Cenário Alckmin-lá no segundo turno: nessa hipótese (que detalhei nos dois últimos artigos aqui publicados), o marqueteiro de Alckmin estaria avaliando que, para vencer, precisa tirar eleitores que estão com Lula. Estando com Lula, esses eleitores, óbvio, não são antilulistas. Se for ao segundo turno, os 35% de eleitores antilulistas existentes no país votam em Alckmin por razões evidentes. A vitória, portanto, passaria pela necessidade de tirar eleitores que de Lula.

Para tirar eleitores de Lula, Luiz Gonzáles, marqueteiro de Alckmin, estaria trabalhando com a seguinte estratégia: num primeiro momento, apresentar o Geraldo para esses eleitores de Lula, mostrando que o tucano é confiável, fez coisas parecidas como governador de SP, com as que Lula fez como presidente e, portanto, esse povo, se quiser, pode trocar um pelo outro sem medo de perder o que Lula lhes deu (bolsa-esmola, etc.). Segundo li na Folha de SP, a direção do PT estaria satisfeita com a boa receptividade dos programas de Duda Mendonça. Logo, os eleitores de Lula devem estar gostando dos programas de Alckmin também, pois ambos são iguais em formato e linguagem.

Na mesma proporção em que essa construção estiver se consolidando na mente do eleitor “de Lula”, Gonzáles começaria (no início de forma sutil e depois aumentando gradativamente o calibre dos tiros) a desconstrução da imagem de Lula. Sob circunstâncias normais, isso é, sem a pressão de fatos contundentes ou muito antes do dia de decidir em quem votar, o processamento das mensagens da propaganda eleitoral na mente dos eleitores leva cerca de sete a dez dias. Se eu estiver certo, será mais ou menos nesse prazo que as peças biográficas de Alckmin deverão ter seu espaço reduzido no programa de TV. Minha percepção coincide com informação publicada no blog do Josias de Souza e reproduzida por este site (Clique AQUI para ler).

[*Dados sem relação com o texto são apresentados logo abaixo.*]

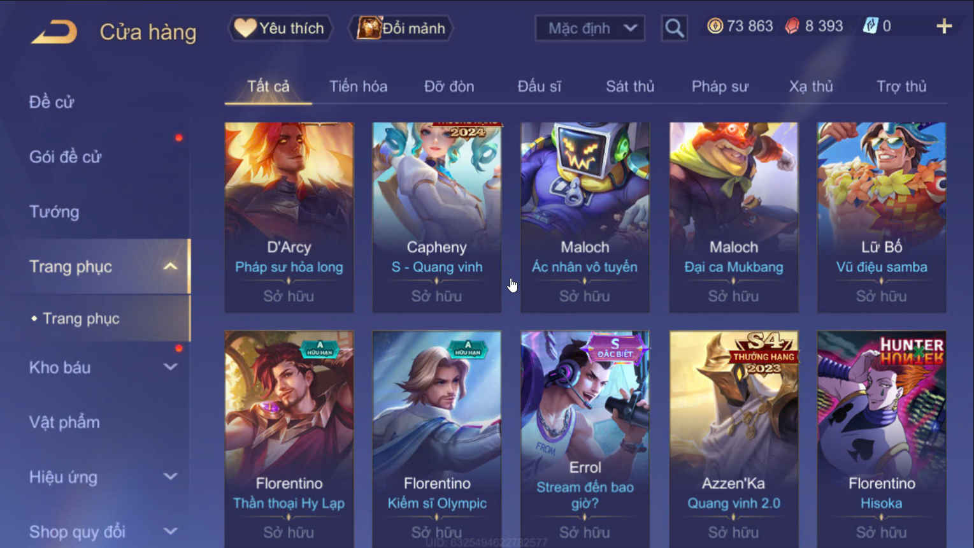Click the golden back arrow icon
Viewport: 974px width, 548px height.
click(x=54, y=32)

Em seu lugar, ao lado de peças de reforço de imagem de Alckmin e de apresentação de seu programa de governo (promessas para o futuro), entram no ar peças de desconstrução da imagem de Lula que, suponho, estejam sendo feitas e pré-testadas em pesquisas qualitativas nesse momento, para que sejam levadas ao ar somente aquelas que cumpram a função de desmontar Lula sem causar ônus a Alckmin. Lembrem-se, Alckmin precisa atrair para si eleitores de Lula. Demolir Lula é fácil. Transferir eleitores de Lula para Alckmin é muito mais difícil. Seria divertido ver Lula e sua obra serem demolidos na porrada. Mas, a demolição que interessa é sua derrota nas urnas. Nada se iguala a isso para satisfazer a todos que querem ver Lula fora do poder. Se o eleitor de Lula que pode se transferir para o lado de cá, dando a vitória a Alckmin, perceber Lula como alguém que está sendo agredido de forma virulenta e injusta, esse eleitor se sentirá agredido e verá Lula como vítima de uma injustiça. E, assim, Lula estará reeleito.

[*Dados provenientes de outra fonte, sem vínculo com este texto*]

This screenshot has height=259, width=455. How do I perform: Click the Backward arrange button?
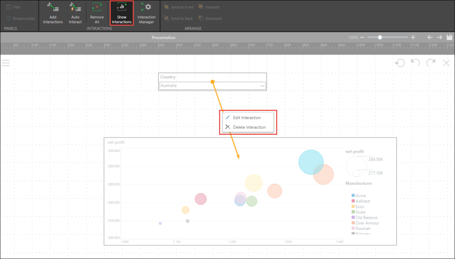click(210, 18)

Lembrem-se da capa da revista Veja da semana passada: “São eleitores que estudaram até o nível médio e cuja renda familiar não supera 700 reais. Ao todo, eles comandam 24 milhões de votos. Dentro desse vasto segmento, o grupo numericamente mais expressivo é composto de mulheres de até 44 anos. Em números absolutos, elas formam um exército de 8,5 milhões de eleitoras, que corresponde a 25% do eleitorado nordestino. Esse contingente tem se comportado de forma tão compacta e homogênea na eleição – neste momento, votam majoritariamente em Lula – que sua força se tornou perceptível e mesmo capaz de alterar, ao seu próprio gosto, o nome do próximo presidente da República. Se essas eleitoras ficarem com Lula, como a maioria está hoje, o presidente tem todas as chances de ser reeleito – caso, naturalmente, sua preferência não desabe nas demais regiões. Se uma parte significativa dessas eleitoras se inclinar para Alckmin, e esse movimento vier acompanhado de um crescimento razoável nas outras regiões”. do país, o tucano volta a ter chances reais de derrotar o atual favorito nas intenções de voto.”

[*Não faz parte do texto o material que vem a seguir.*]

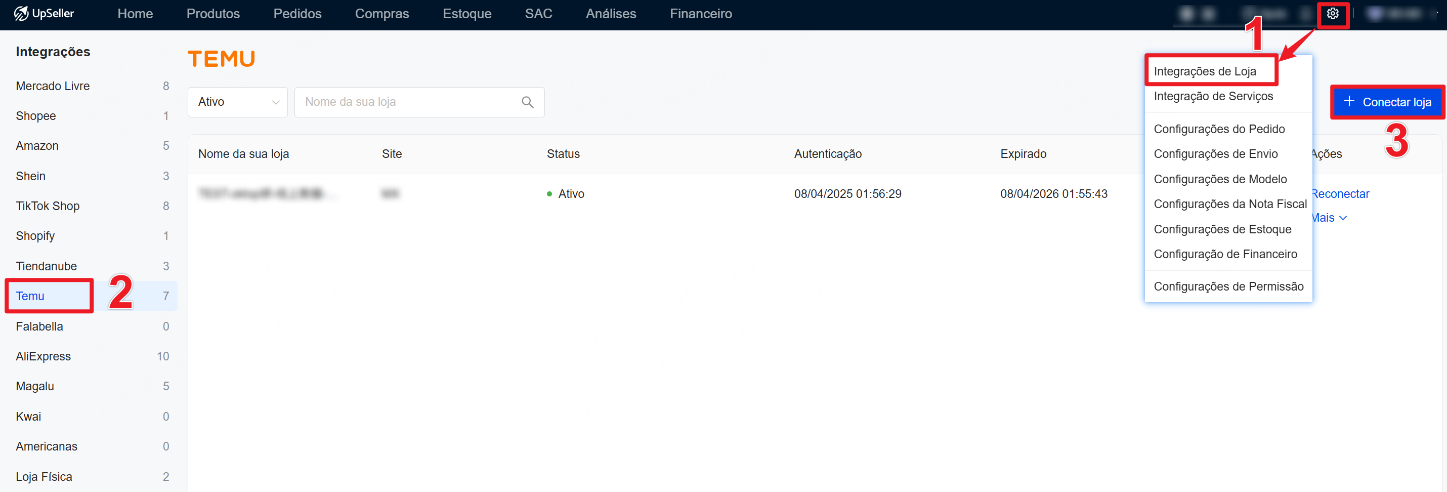Expand the Mais actions dropdown
1447x492 pixels.
click(1330, 218)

Para esse povo, Lula é “gente como a gente”. De fato, não é. Mas, convencê-los de que Lula é Ali Babá sem perder seus votos, é o “X” da questão. González precisará preparar esse eleitor, gradativamente, para aceitar as críticas a Lula como sendo críticas justas e fundadas na realidade. Começar com imagens de gente do povo decepcionada com Lula, como foi feito no programa de Alckmin no sábado, me parece um bom caminho.

Por fim, um alerta. Se minha percepção está correta, a eventual queda de Lula nas pesquisas somente deverá começar a se processar, se Gonzáles for bem sucedido em sua estratégia, na reta final do primeiro turno e não logo após a primeira semana de propaganda eleitoral na TV, como eu esperava que ocorresse quando estava trabalhando com base no primeiro cenário acima descrito. Se eu estiver percebendo a lógica da estratégia de Alckmin corretamente, o tucano agiu certo ao isolar seu marqueteiro em SP, longe das pressões de Brasília. Igualmente, está certo ao afirmar que “não fará uma campanha errática”.

Sob esse ponto de vista, Heloisa Helena pode ter batido no seu teto nessa pesquisa do Ibope e Alckmin no seu piso. Estamos na primeira fase de um jogo que começa tornando-se os candidatos conhecidos. Em seguida, se a estratégia estiver funcionando, o eleitor deve começar a se identificar com a imagem e o discurso do candidato. A etapa das comparações deve ocorrer a partir de meados de setembro até a véspera da eleição. E a etapa da escolha se dará na reta final do primeiro turno.

Será preciso muito sangue frio para resistir nessa linha. Mas, se Gonzáles estiver certo, e espero e torço para que esteja, a desconstrução gradual da imagem de Lula, se feita de forma correta, poderá até confirmar a vitória de Alckmin em primeiro turno. Hoje esse cenário é menos provável. Pelo contrário, a maioria está com Lula. Lula tem pesquisas e marqueteiros competentes e, segundo o blog do Josias de Souza, já têm pronta reação. Se Lula é imune, a eleição está perdida. Mas, quem defende que é preciso bater em Lula o faz por acreditar que há chances de vencer.

Para quem é um cientista político, errar prognósticos eleitorais é um problema mais sério do que para jornalistas, políticos e militantes. Se eu estiver errado, sequer precisarei reconhecer meus erros por escrito. Meus leitores saberão. É o preço de quem corre riscos no mercado político, assim como o prejuízo é o risco de quem busca lucro no mercado econômico.